> **INSTRUCTIONS FOR THE TASK**:
Copy word for word the part of the records that starts with the line containing "Given: Click the dark blue right page margin" and runs through the end of the records.

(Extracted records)
________________________________________

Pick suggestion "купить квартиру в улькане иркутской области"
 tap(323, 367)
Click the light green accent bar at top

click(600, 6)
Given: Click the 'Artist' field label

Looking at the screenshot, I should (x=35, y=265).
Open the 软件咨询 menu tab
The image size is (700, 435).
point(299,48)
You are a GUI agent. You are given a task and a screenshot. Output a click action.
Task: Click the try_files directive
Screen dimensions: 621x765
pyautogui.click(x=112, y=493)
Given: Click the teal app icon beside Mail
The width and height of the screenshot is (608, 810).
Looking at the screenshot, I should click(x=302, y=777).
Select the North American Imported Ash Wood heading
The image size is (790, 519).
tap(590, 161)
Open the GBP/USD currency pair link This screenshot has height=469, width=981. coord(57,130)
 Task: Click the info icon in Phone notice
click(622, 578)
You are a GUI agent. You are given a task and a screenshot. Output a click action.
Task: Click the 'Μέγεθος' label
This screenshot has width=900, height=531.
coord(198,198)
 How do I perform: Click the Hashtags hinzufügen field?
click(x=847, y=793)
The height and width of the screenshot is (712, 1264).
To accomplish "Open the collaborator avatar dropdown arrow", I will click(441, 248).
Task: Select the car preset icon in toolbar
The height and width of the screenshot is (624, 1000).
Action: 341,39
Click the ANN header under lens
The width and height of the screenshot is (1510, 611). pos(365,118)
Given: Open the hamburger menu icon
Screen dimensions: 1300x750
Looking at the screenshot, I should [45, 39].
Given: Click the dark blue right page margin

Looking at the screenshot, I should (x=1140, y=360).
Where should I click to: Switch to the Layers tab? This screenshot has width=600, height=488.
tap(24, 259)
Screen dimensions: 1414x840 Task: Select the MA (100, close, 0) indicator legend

________________________________________

> **EXERCISE OUTPUT**:
Given: Click the dark blue right page margin

Looking at the screenshot, I should (x=1140, y=360).
Where should I click to: Switch to the Layers tab? This screenshot has width=600, height=488.
tap(24, 259)
Screen dimensions: 1414x840 Task: Select the MA (100, close, 0) indicator legend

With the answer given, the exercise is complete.